In some embodiments of the present invention, the movable mold insert 170 is provided with a plurality of slag ladle chambers 330 and a plurality of overflow chutes 340, one side of the slag ladle chamber 330 is communicated with the movable mold chamber 190, and the overflow chutes 340 are communicated with one side of the slag ladle chamber 3 away from the movable mold chamber 190.

The movable die insert 170 is provided with a plurality of slag ladle cavities 330 which can contain gas which enters the cavity most, the slag ladle cavities can be matched with the feeding channel to control the flow state of molten liquid filling, local eddy current generation can be prevented, an overflow groove 340 arranged on the movable die insert 170 is communicated with the slag ladle cavities 330, the tightening force of the die-casting shell on the movable die insert 170 can be increased, and further, the shell can be left in the movable die insert 170 during die opening, so that demoulding is facilitated.

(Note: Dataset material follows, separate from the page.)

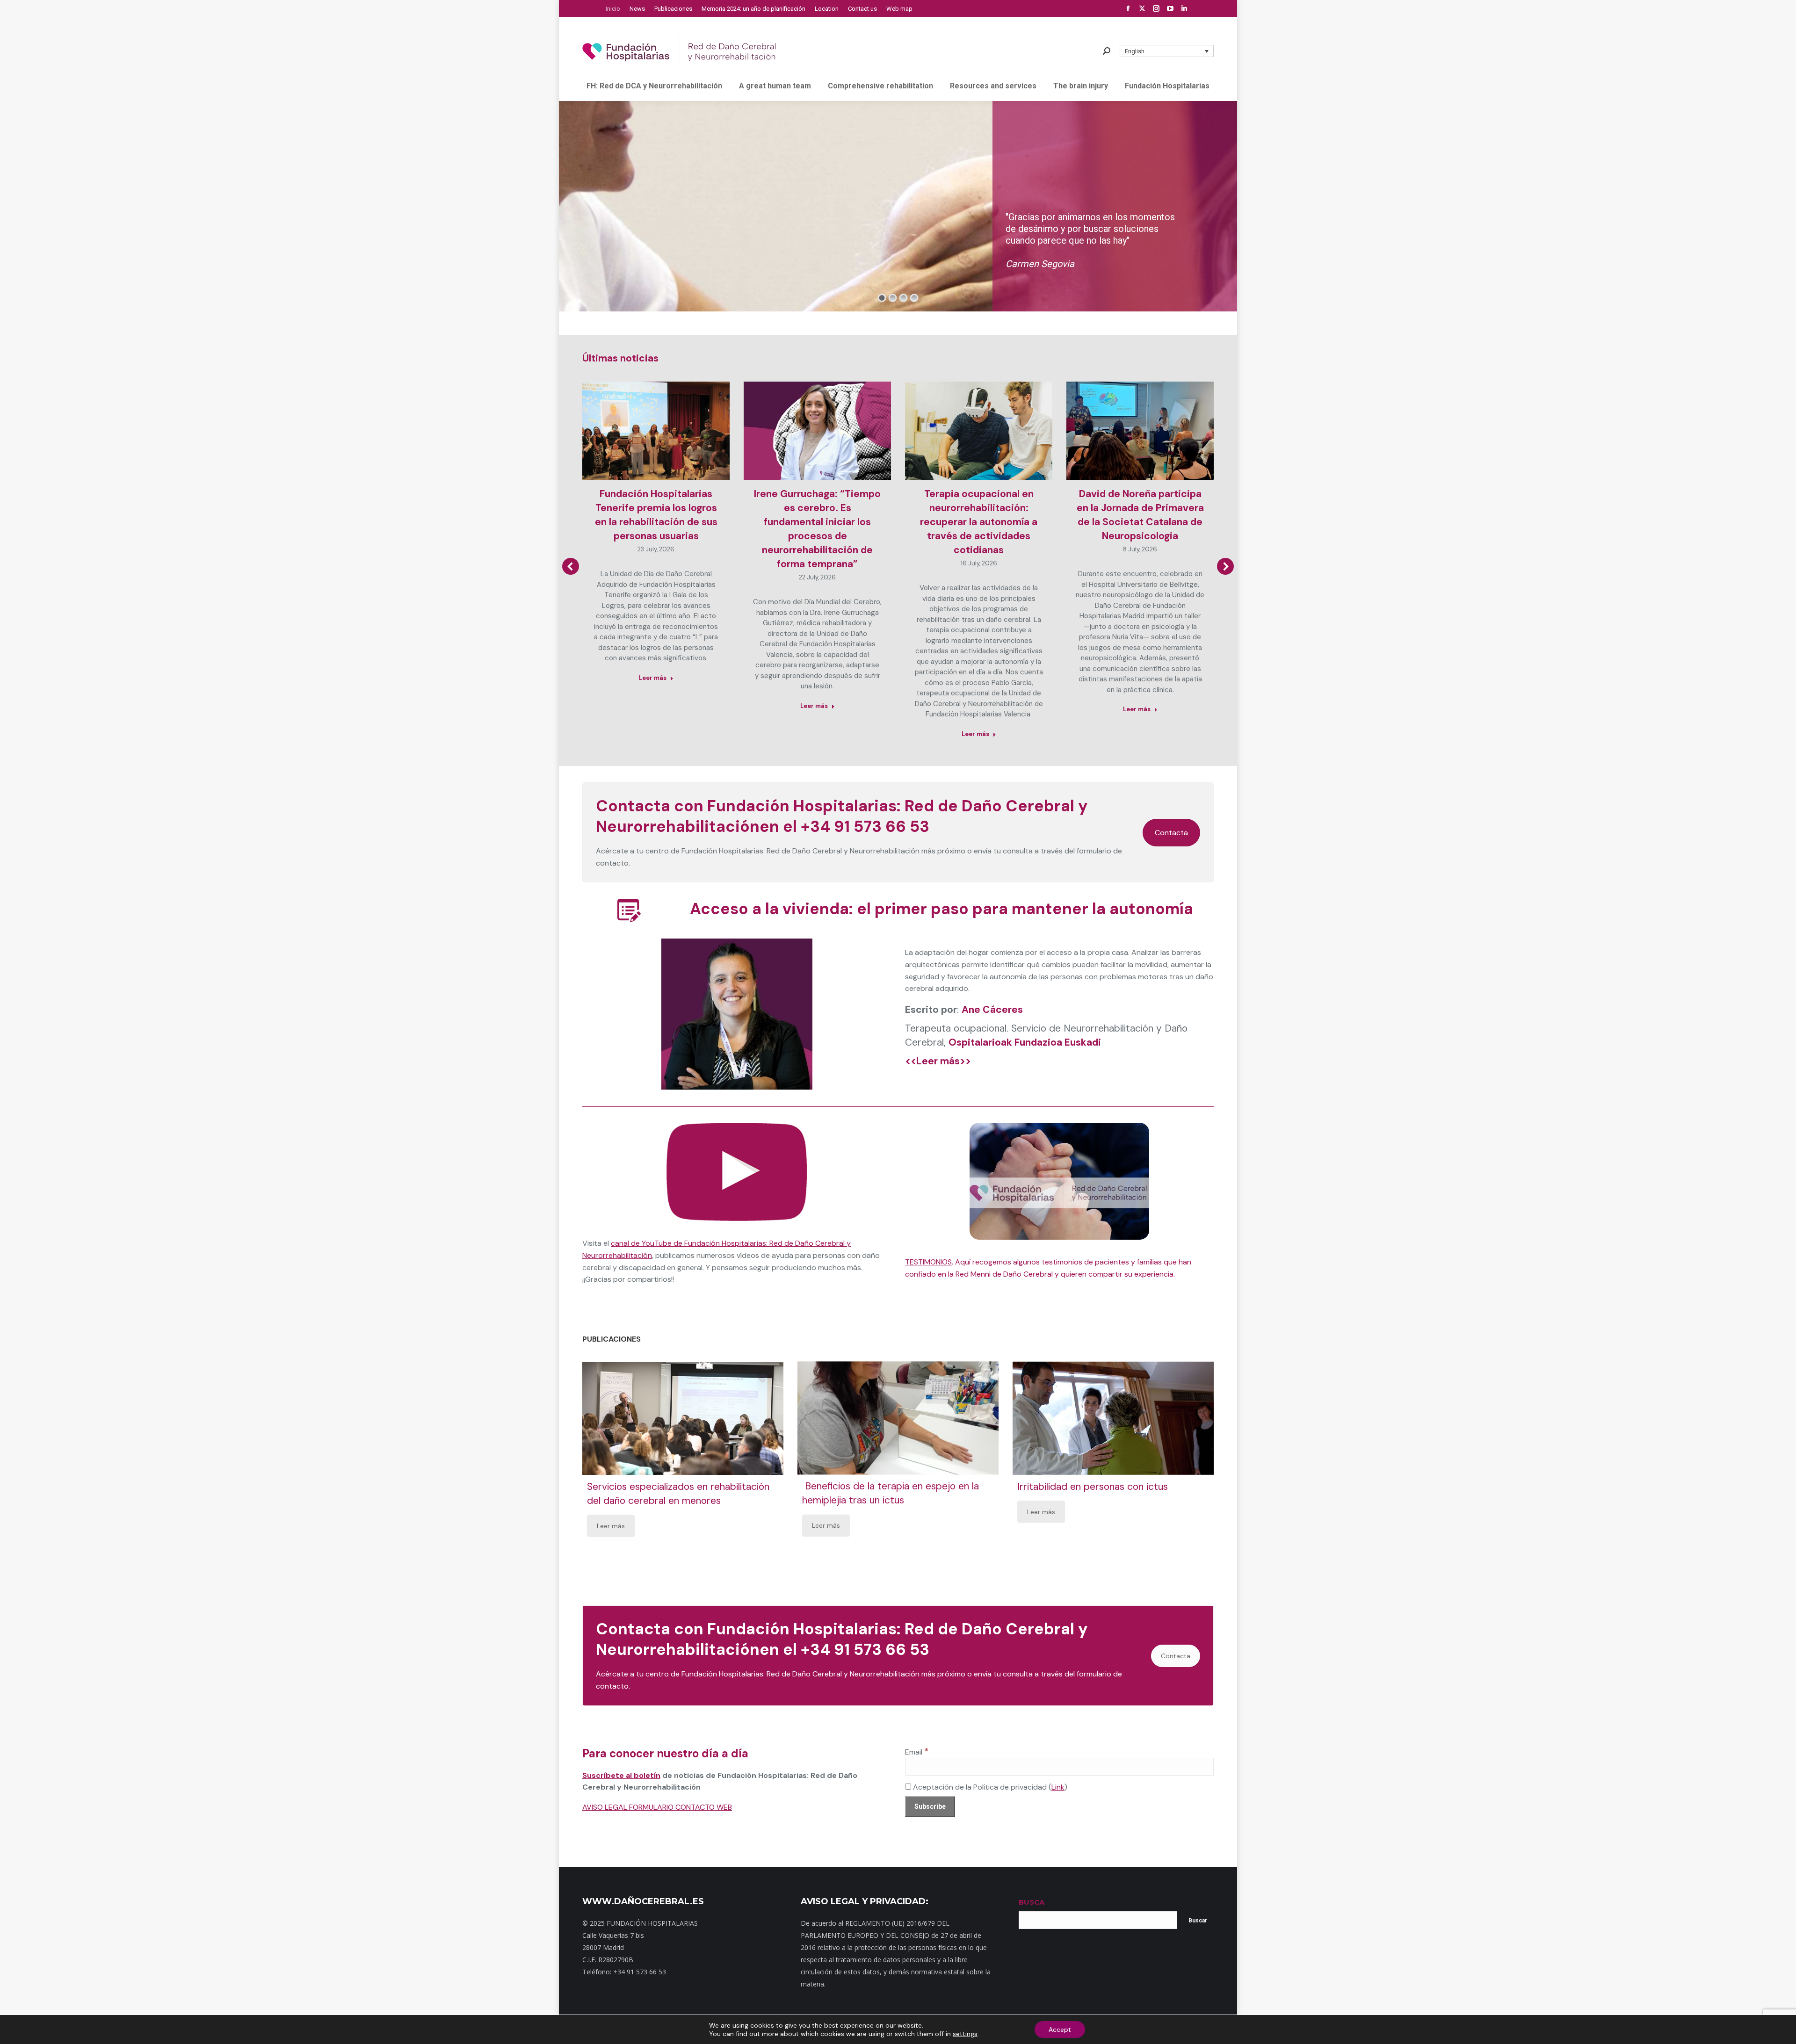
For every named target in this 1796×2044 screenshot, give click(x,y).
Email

In some embodiments of the present invention, the two sides of the upper slide 250 of the movable mold frame 160 are respectively provided with the movable mold exhaust blocks 350, the fixed mold frame 100 is correspondingly provided with the fixed mold exhaust block 360, the movable mold exhaust block 350 cooperates with the fixed mold exhaust block 360 to form the exhaust channel, the exhaust channel is communicated with the end of the overflow groove 340, and the exhaust channel is used for exhausting the gas in the cavity.

Through setting up movable mould exhaust block 350 and cover half exhaust block 360, can be with the gas escape in the die cavity, and then, can prevent the production of gas pocket defect in the die-casting casing, improve the die-casting quality.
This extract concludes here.